I led this project end to end — from the original hackathon proof of concept and leadership pitch, through user research, architecture, development, and production launch. I assembled and led a 12-person cross-functional team, coordinated across multiple internal teams and stakeholders, and mentored a summer intern as part of v1. I co-led two user research workshops at Autodesk University with Yaoli Mao (Principal Experience Researcher, Autodesk), using an interactive card game format to gather user input that directly shaped the system design.

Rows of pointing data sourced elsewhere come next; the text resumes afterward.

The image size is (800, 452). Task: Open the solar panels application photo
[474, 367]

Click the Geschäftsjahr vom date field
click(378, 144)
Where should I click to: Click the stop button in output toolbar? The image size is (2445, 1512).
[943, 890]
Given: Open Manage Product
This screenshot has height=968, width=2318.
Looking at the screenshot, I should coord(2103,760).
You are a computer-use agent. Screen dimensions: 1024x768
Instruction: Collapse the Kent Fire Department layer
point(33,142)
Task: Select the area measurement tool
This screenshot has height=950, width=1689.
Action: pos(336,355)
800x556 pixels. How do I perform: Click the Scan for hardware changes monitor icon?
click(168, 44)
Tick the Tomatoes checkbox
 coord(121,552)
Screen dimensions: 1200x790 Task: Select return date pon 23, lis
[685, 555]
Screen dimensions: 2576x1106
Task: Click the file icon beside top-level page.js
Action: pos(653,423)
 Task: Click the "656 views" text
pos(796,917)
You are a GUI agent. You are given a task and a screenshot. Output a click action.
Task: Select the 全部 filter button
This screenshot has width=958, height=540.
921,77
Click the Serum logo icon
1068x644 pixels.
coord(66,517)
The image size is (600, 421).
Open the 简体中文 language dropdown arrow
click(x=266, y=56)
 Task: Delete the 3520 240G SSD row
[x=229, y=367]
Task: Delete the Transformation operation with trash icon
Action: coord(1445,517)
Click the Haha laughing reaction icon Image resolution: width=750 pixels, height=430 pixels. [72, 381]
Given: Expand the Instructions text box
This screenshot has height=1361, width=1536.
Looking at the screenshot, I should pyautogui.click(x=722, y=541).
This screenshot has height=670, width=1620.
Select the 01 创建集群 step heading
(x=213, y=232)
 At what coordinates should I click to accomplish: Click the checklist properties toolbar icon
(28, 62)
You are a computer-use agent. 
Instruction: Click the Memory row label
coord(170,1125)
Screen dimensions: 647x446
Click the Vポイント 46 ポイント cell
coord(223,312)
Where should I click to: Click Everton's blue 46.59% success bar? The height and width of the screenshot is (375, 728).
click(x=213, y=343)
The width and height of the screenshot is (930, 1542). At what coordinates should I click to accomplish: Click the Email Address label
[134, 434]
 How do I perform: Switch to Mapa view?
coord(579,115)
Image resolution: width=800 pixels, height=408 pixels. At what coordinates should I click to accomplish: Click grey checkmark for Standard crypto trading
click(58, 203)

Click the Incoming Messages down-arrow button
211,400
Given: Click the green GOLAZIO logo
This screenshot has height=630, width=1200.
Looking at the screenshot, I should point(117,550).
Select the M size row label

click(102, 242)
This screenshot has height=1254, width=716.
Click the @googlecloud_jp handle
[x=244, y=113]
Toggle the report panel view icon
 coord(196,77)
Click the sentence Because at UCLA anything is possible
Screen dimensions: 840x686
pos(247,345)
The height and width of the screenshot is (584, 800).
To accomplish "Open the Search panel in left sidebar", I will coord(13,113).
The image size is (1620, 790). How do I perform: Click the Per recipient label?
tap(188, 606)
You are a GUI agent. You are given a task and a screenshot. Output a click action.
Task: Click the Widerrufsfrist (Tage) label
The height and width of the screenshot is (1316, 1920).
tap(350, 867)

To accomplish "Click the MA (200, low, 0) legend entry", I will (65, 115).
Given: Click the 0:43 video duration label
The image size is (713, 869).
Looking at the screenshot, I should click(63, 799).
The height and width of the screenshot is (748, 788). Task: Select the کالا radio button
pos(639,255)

My technical ownership spanned the full system: model architecture, real-time ML inference infrastructure, feature store design, and data migration pipeline.

Key Details

  • Wide & Deep neural network architecture with online feature serving for real-time inference
  • Combined collaborative filtering with content-based signals for cold-start handling across 5,000+ apps
  • Feature store and data migration pipeline built from scratch
  • Real-time recommendations served via low-latency API backed by DynamoDB

Impact

  • 13% lift in app downloads across ~708K daily active users
  • <100ms end-to-end latency; <50ms p95 inference latency
  • 40% reduction in model training time via feature store and pipeline improvements
  • 25% reduction in infrastructure costs through data migration and architectural optimizations

Technologies

Python TensorFlow Wide & Deep Networks AWS Snowflake

Artifacts

Card game used during Autodesk University user research workshops
Participants arranged up to 8 cards across four categories — Recommendation Method, Data Collection & Privacy, Desired Qualities, and more — to define their ideal personalized recommendation engine.